Today is a banner day! My mother, Laurel Joyce Turner, turns 93! Who knew she would live this long? Even she is amazed that she has lasted this long.
Mom was born in 1925 in Sandwich, Ont., an extremely historic town from way back in the War of 1812, which amalgamated with Windsor in 1935. She grew up on Brock St., about a block away from the old, scary Windsor Jail, which is right across the street from St. John’s Anglican Church’s large graveyard. She went to General Brock Public School and St. John’s, and when coming home in the dark after school or Guides, it was past that block that she ran as fast as she could.
Five doors down the opposite way on the same block, was the house my father grew up in, although she didn’t really get to know him during high school as he was in the same grades as her older sister Betty.
She left high school early for Beauty School and within a year or so got a mortgage to buy Doris’ Beauty Parlour. Now that attracted my father, Ronald F. Turner, who was entranced with someone who owned their own business and had a bus pass!! Dad was a wild one and Mom was innocent. I still don’t know why her parents let her marry him. But marry they did and loved each other for over five decades.
When she couldn’t get pregnant, as she was on her feet all day at the Parlour, she was told by the doctor to sell the business and her body would then be able to deliver. It did too. Didn’t need fertility drugs back then.
Mom has always been a lovely, kind, generous, giving person and I am often told she is like a saint. Well, maybe if she isn’t your Mom she’s a saint, but to be honest, she is all of those things and always has been.
She has had however, many very difficult times. As much as my father was always a very funny person, much of that was a defence, as he was always ill and in pain. He contracted tuberculous during the war and couldn’t serve, and the TB caused his adrenal glands to stop working. It is called Addison’s Disease. There was no cure then, but there was a very experimental drug he agreed to try. It was called cortisone, but it was not yet refined. It did keep him alive, but he was not the same man she married. You know the pump adrenaline gives you, image having too much or when you don’t have enough, you just keel over.
So, Mom had to raise two babies with, what was called 65 years ago, a drug-induced schizophrenic husband who was nice one moment and a monster the next. A man who had what I would call a full body cramp, which would fling him out of a chair and unconscious on the floor. My brother would undo Dad’s collar and I would wet a face cloth, lay it on his forehead then Rob and I would go play again. Mom managed to make us believe that it was never Dad that caused him to act badly or weirdly, it was the disease or the drugs. We all learned to laugh at the ugly things in life instead of crying over them.
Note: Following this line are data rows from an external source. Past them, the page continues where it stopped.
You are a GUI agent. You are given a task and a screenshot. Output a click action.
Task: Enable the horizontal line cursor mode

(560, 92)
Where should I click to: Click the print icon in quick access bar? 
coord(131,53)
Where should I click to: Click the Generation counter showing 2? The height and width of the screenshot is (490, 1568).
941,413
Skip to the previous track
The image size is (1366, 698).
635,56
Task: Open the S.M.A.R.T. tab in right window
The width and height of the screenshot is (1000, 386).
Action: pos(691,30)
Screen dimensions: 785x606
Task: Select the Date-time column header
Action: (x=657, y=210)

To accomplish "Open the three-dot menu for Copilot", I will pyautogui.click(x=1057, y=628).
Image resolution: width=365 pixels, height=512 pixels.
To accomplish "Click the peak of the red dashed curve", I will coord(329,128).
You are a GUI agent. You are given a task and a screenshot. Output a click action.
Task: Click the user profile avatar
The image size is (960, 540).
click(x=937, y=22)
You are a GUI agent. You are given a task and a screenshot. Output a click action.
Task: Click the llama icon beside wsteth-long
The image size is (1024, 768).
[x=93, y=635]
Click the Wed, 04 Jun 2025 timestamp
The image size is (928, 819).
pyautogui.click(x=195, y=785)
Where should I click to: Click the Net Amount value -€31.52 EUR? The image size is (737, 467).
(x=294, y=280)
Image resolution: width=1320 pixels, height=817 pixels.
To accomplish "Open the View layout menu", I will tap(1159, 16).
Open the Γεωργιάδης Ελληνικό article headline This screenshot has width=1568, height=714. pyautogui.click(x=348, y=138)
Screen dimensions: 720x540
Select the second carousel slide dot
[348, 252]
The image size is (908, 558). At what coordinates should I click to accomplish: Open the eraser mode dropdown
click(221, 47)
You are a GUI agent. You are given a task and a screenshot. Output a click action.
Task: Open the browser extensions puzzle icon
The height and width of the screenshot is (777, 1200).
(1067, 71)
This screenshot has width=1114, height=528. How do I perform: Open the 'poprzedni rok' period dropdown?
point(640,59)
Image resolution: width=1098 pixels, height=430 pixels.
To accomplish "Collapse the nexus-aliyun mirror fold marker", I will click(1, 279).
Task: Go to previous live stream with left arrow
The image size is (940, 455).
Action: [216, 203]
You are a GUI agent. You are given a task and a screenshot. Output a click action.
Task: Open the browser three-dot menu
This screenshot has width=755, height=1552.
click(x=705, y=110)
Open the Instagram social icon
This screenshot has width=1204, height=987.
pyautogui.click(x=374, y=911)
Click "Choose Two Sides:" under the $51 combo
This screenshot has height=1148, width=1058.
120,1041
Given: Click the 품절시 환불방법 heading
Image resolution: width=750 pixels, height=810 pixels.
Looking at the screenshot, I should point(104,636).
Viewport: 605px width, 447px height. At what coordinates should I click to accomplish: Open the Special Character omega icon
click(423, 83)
There was no counselling back then or at least none she could afford, but she had her faith and a minister who held her together doing the rough years, and she believed in the ‘in sickness or health’ vow. With all the medical problems Dad couldn’t work all the time. Although Ford never sacked him, the money wasn’t always there. Mom made do and also tried selling Beauty Counselor makeup and even mutual funds.
After about 10 or so years, the disease was under control and life became more normal with Dad, but unfortunately, I had problems. I was always called lazy for not wanting to play sports or run, until they realized my feet and knees were not normal and in pain, so I had to go through some major surgeries. Mom of course had to handle that on top. Thank goodness my brother was healthy.
Even with her hands full with Dad and I, Mom still managed to help neighbours, friends and their ailing parents.
They managed somehow to buy a cheap cottage up north and Dad would drop her, Rob and I off for the whole summer while Dad drove 13 hours back and forth splitting up his vacation so we could stay the whole summer. She needed the time to paint and rejuvenate to be able to handle it all.
Eventually the family settled down and Mom could enjoy life. Mom was an artist, good enough to sell paintings, even making me buy the ones I liked!
We didn’t have much but we had enough and a lot of love. Okay I take it back, she’s a saint!
They moved to Tillsonburg in 1990 so I could help with Dad’s declining years. Mom immediately joined St. John’s Anglican church here and the ladies group. She taught oil painting in the basement and because she was a backdrop artist with Windsor Light Opera she joined Theatre Tillsonburg, painting and managing Front House. They fit in just fine! It was another new adventure in life.
She now lives at the Tillsonburg Retirement Residence, still goes to church, still loves to eat out and still hosts a bible study once a week at which she still imparts some great pearls of wisdom.
She is happy, still loves life, has an inner joy and still is more concerned about other people rather than herself. We still laugh at our infirmities and life. When she says to me, “I’m getting old,” I always reply, “No Mom, you are really old!” and we always laugh. I am very proud to be her daughter and to share her name. (No one will ever call me a saint though!)